Glaucoma is the leading cause of irreversible blindness worldwide. The visual function of patients with advanced glaucoma is severely impaired, and the vision-related activities (e.g. movement, reading) are obviously restricted, which may have a negative impact on the patients' quality of life (QOL) and increase the burden on individuals and families. Low vision aids (LVAs) and other devices for vision rehabilitation (VR) are useful for patients with advanced glaucoma to maximize the function of residual vision and improve the QOL. OXSIGHT smart glasses are the latest LVAs eyeglasses that are expected to improve the QOL for patients with low vision (LV), such as those with glaucoma. Clinical data were collected to evaluate the efficacy and its influencing factors of OXSIGHT smart glasses in patients with advanced glaucoma, in providing theoretical basis for subsequent clinical studies.
1. Glaucomatous low vision. Glaucoma is a chronic eye disease that causes irreversible damage to the optic nerve and can lead to severe vision loss and blindness. Low vision (LV) is a decrease in vision that cannot be corrected with standard glasses, contact lenses, medication or surgery, impairing a person's ability to perform age-appropriate vision-dependent tasks. 2. Low vision rehabilitation. Low Vision Rehabilitation (LVR) is part of the continuum of eye care that extends from diagnosis to treatment and rehabilitation, designed to help visually impaired patients retain vision to the maximum, make activities easier to perform, regain independence, and improve their QOL. LVR services include comprehensive assessment of visual function, prescription of LVAs, rehabilitation training and referrals to a range of community services and psychosocial support. 3. Research status of intelligent head-mounted devices. In recent years, video head-mounted devices have been gradually applied in the field of VR, with the advantages of high definition, diverse processing modes, adjustable magnification, contrast and brightness, which overcome the limitations of traditional devices, like eSight 3, NuEyes, and IrisVision. However, studies on the effectiveness of head-mounted electronic LVAs are quite limited. 4. OXSIGHT smart glasses. OXSIGHT smart glasses, the latest generation of head-mounted electronic LVAs, developed by the team of Oxford University in the UK, are designed for LV patients with visual field defects. Based on the previous generation, OXSIGHT has the advantages of lighter weight, comfortable wearing, better imaging quality, multi-mode assisted visual recognition and so on. However, the efficacy and influencing factors of OXSIGHT smart glasses on advanced glaucoma patients remain unclear, and further studies are needed.
Study Type
INTERVENTIONAL
Allocation
NA
Purpose
TREATMENT
Masking
NONE
Enrollment
30
OXSIGHT smart glasses are head-mounted electronic LVAs designed for LV patients with visual field loss.
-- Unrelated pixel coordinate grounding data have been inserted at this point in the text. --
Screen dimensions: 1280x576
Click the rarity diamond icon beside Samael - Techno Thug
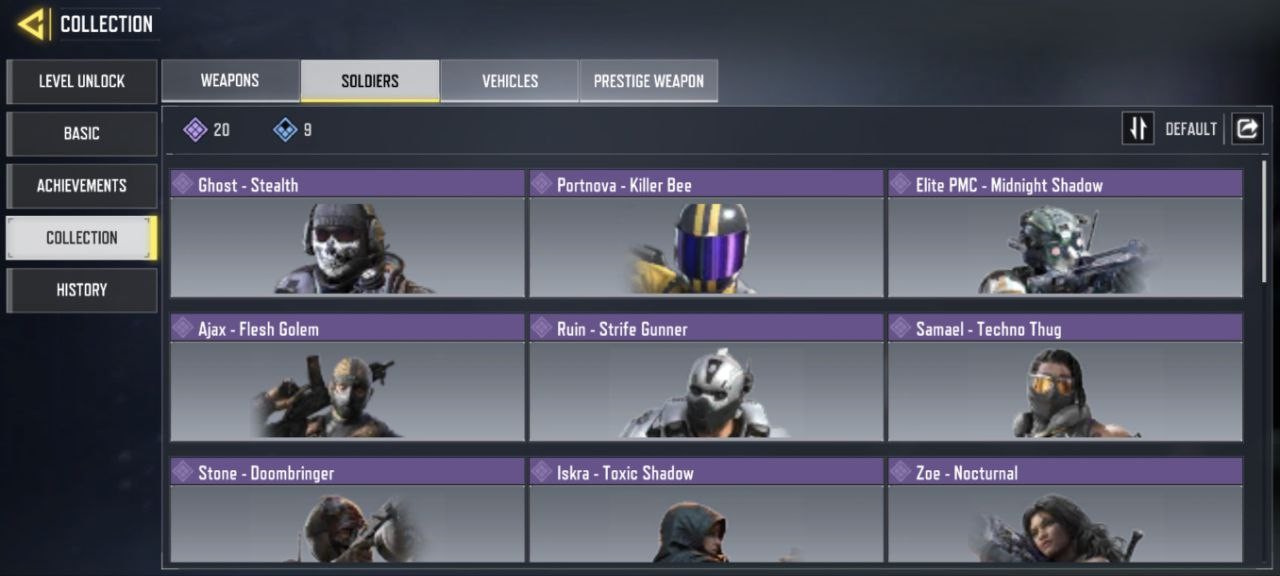901,328
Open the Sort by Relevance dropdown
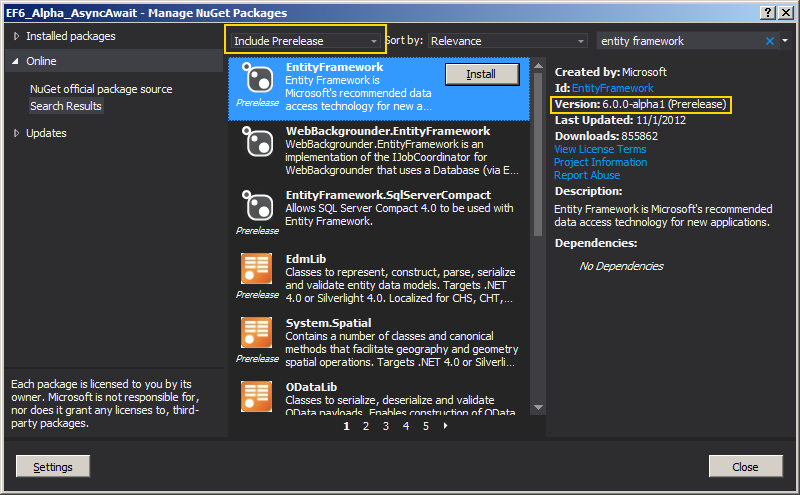 (507, 41)
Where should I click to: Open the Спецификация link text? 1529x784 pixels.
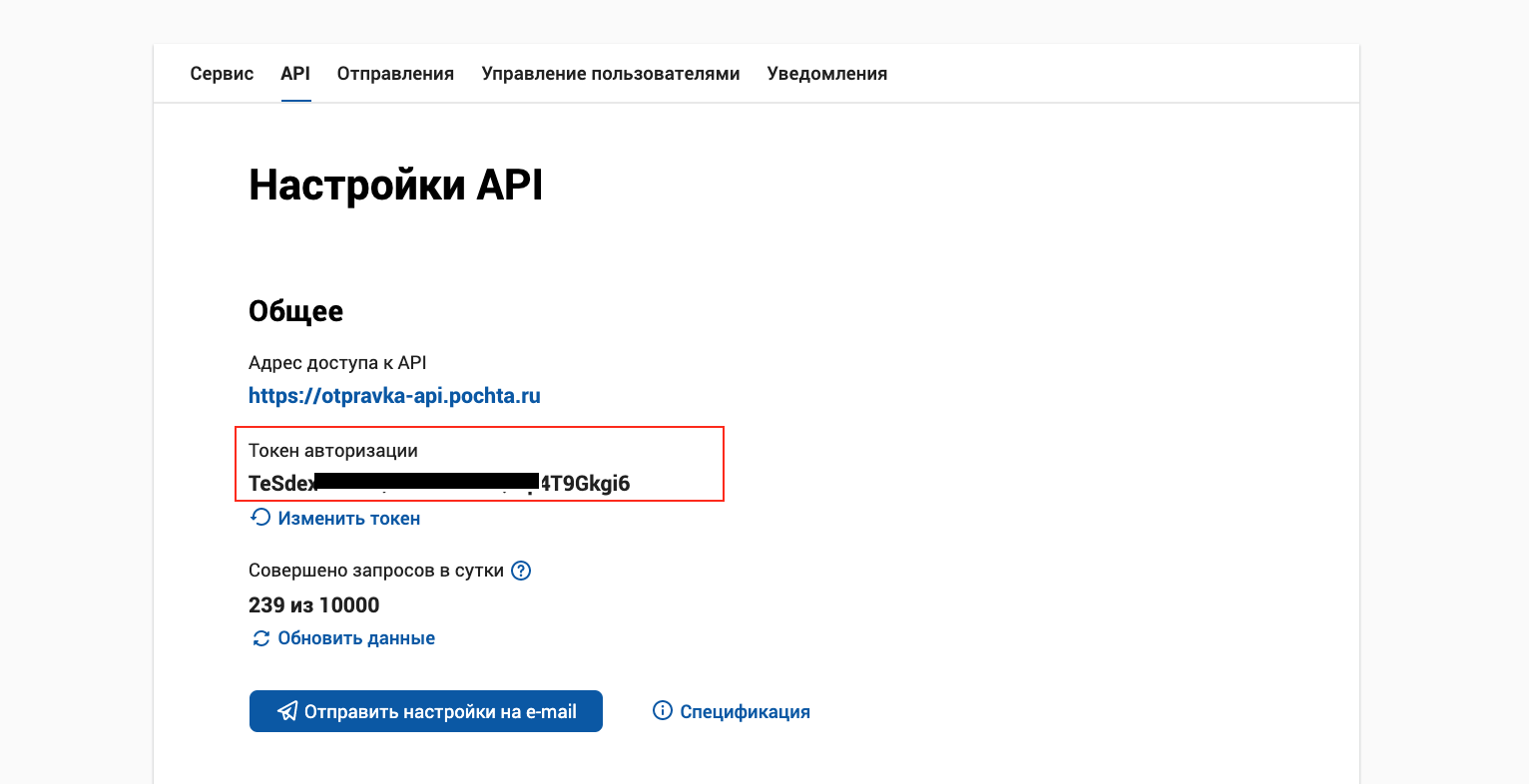coord(745,712)
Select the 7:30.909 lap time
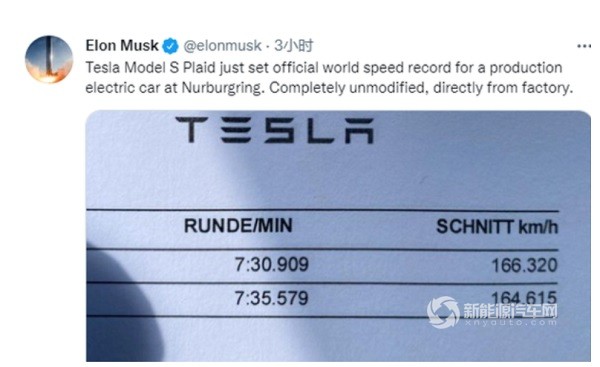This screenshot has width=600, height=367. (x=271, y=264)
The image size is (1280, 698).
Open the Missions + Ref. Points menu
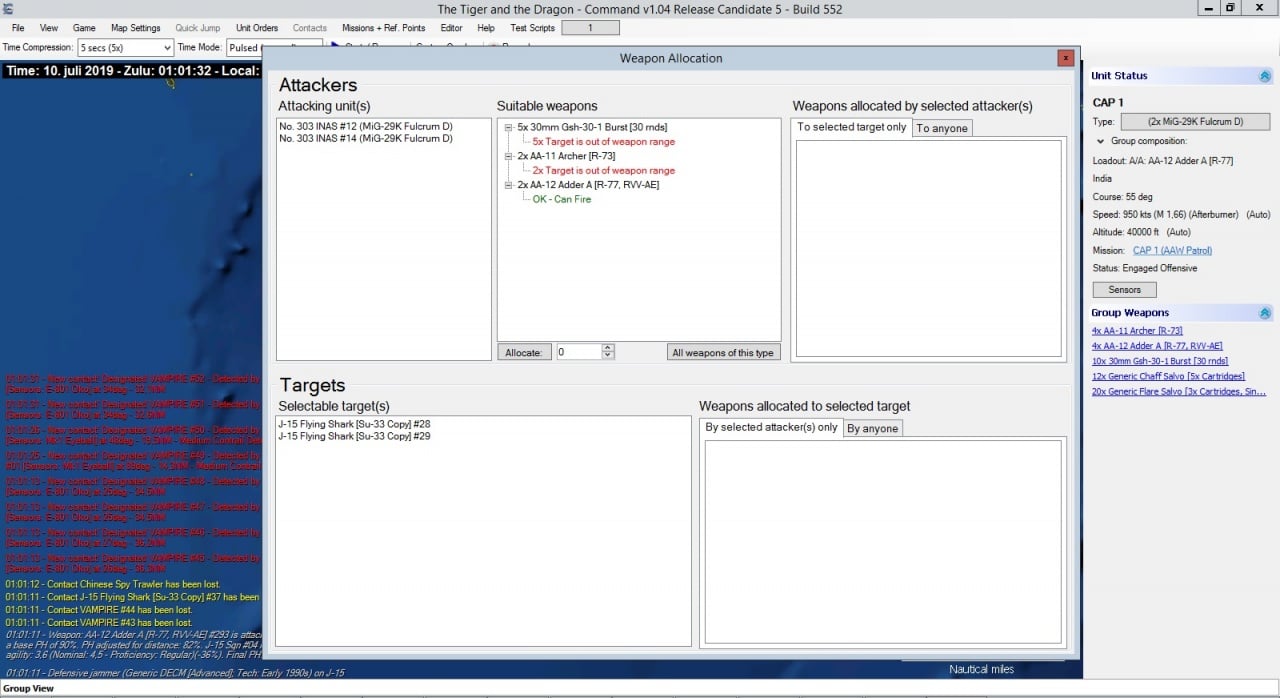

Changes from baseline CLVQOL scores at different time points
The Low vision Quality of Life Questionnaire (LVQOL) specifically investigates the QOL of visually impaired patients. The questionnaire consists of 25 closed items and examines four dimensions: distance vision, mobility and lighting; adjustment; reading and fine work; daily activities. As a convenient tool, LVQOL is widely used in clinical settings to evaluate effects of clinical treatment and corresponding strategies of low-vision rehabilitation. CLVQOL is the Chinese version of LVQOL.
Time frame: The examination was performed at 1 day, 1 week, 2 weeks, 4 weeks and 8 weeks after intervention.
Changes from baseline visual acuity at different time points
ETDRS visual acuity chart was used.
Time frame: The examination was performed at 1 day, 1 week, 2 weeks, 4 weeks and 8 weeks after intervention.
Changes from baseline contrast sensitivity at different time points
Pelli-Robson Contrast Sensitivity Charts were used.
Time frame: The examination was performed at 1 day, 1 week, 2 weeks, 4 weeks and 8 weeks after intervention.
Changes from baseline visual field at different time points
Visual field was measured by the kinetic perimetry test of Humphrey field analyzer.
Time frame: The examination was performed at 1 day, 1 week, 2 weeks, 4 weeks and 8 weeks after intervention.
Changes from baseline scores of mobility test at different time points
A mobility test was performed to evaluate patients' functionality in 2 scenarios: using their best-corrected visual acuity with no LVAs and using the OXSIGHT Smart Glasses. A loop-shaped obstacle course consisting of stationary obstacles from floor to head level was designed for this test.
Time frame: The examination was performed at 1 day, 1 week, 2 weeks, 4 weeks and 8 weeks after intervention.